Your job is to return each record exactly, minus any pictures.

Stored items:
════════

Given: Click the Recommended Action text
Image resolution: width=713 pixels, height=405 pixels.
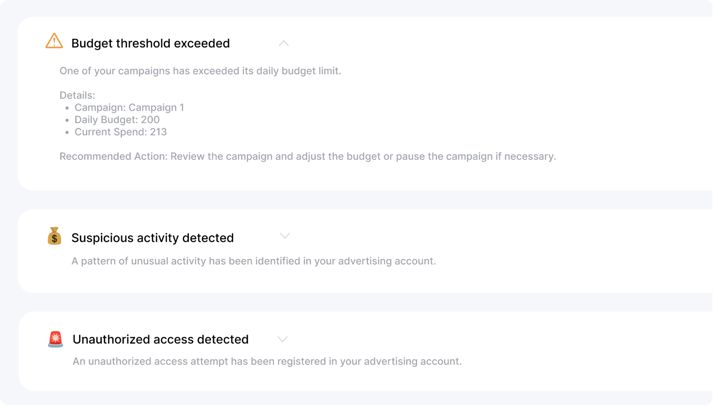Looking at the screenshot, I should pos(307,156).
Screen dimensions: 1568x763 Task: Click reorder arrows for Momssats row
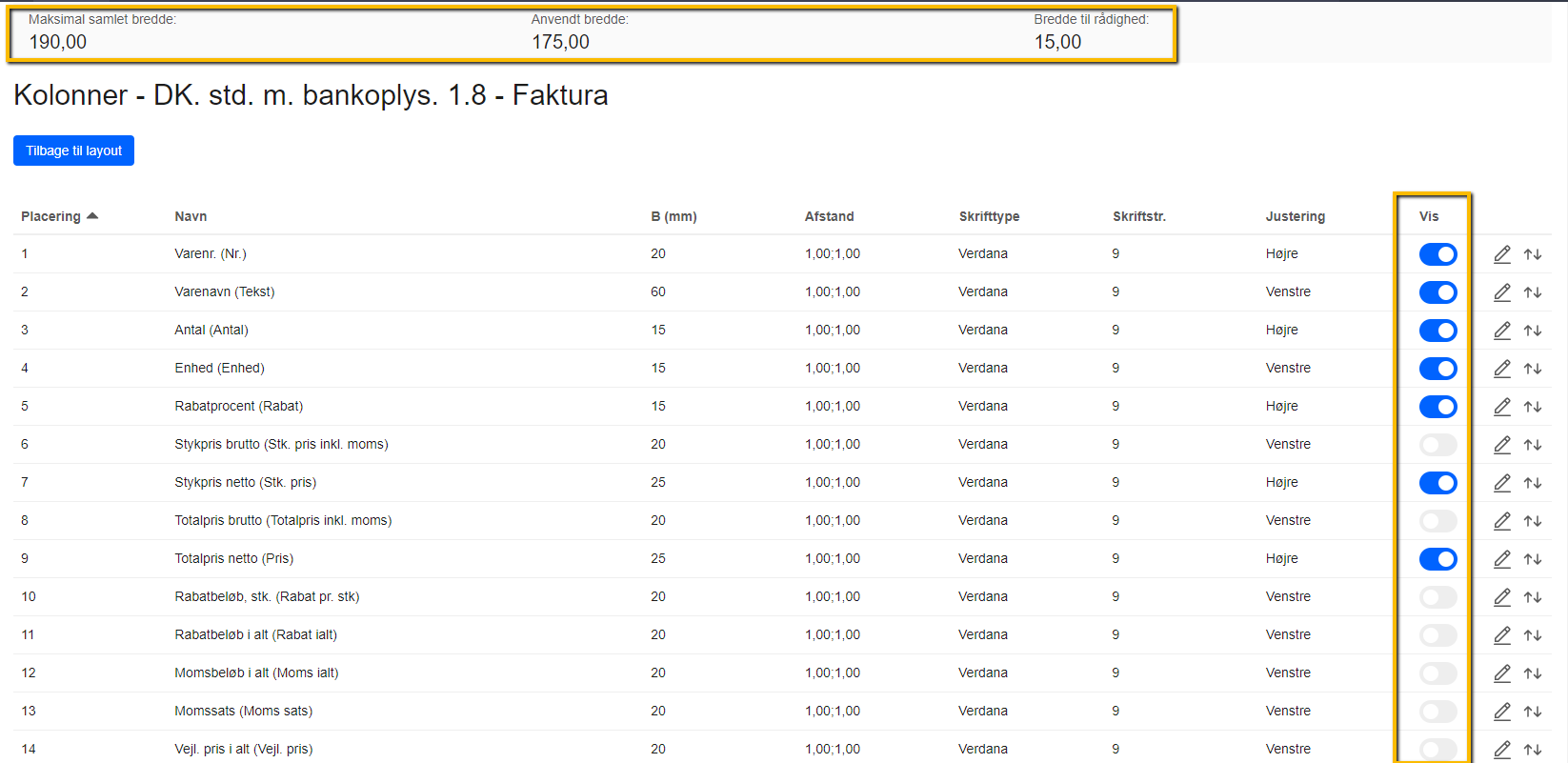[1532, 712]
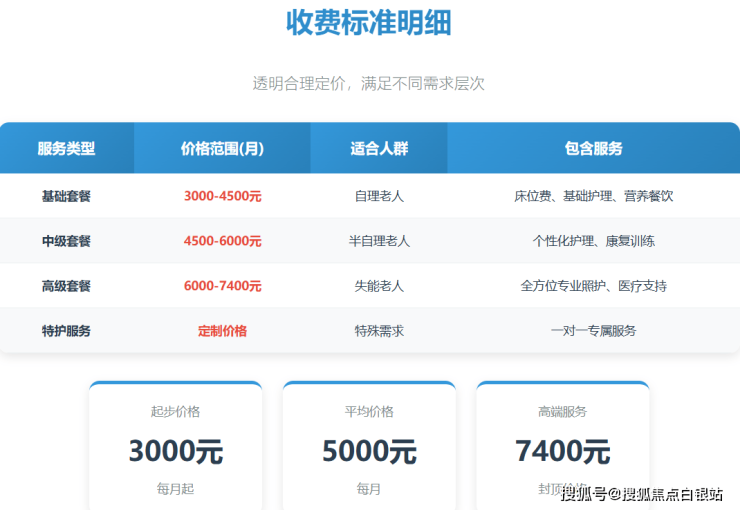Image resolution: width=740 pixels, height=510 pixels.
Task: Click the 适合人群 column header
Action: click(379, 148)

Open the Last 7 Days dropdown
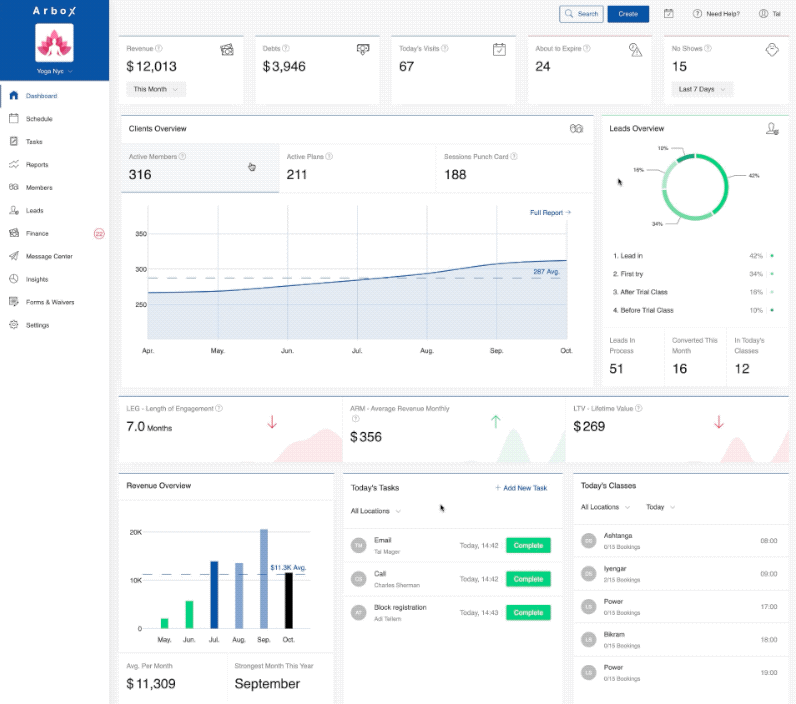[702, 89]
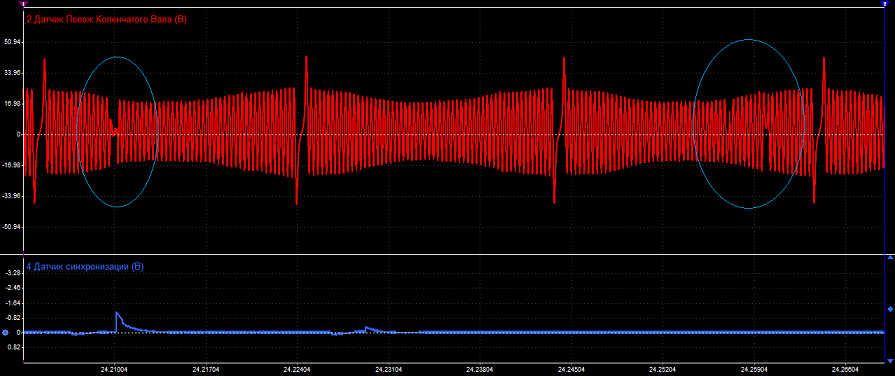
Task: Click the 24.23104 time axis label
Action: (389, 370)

════════

▸ RESULT BELOW:
Given: Click the Recommended Action text
Image resolution: width=713 pixels, height=405 pixels.
Looking at the screenshot, I should pos(307,156).
Screen dimensions: 1568x763 Task: Click reorder arrows for Momssats row
[1532, 712]
Image resolution: width=740 pixels, height=510 pixels.
Task: Click the 适合人群 column header
Action: click(379, 148)

Open the Last 7 Days dropdown
[702, 89]
Task: Click the 24.23104 time axis label
Action: (389, 370)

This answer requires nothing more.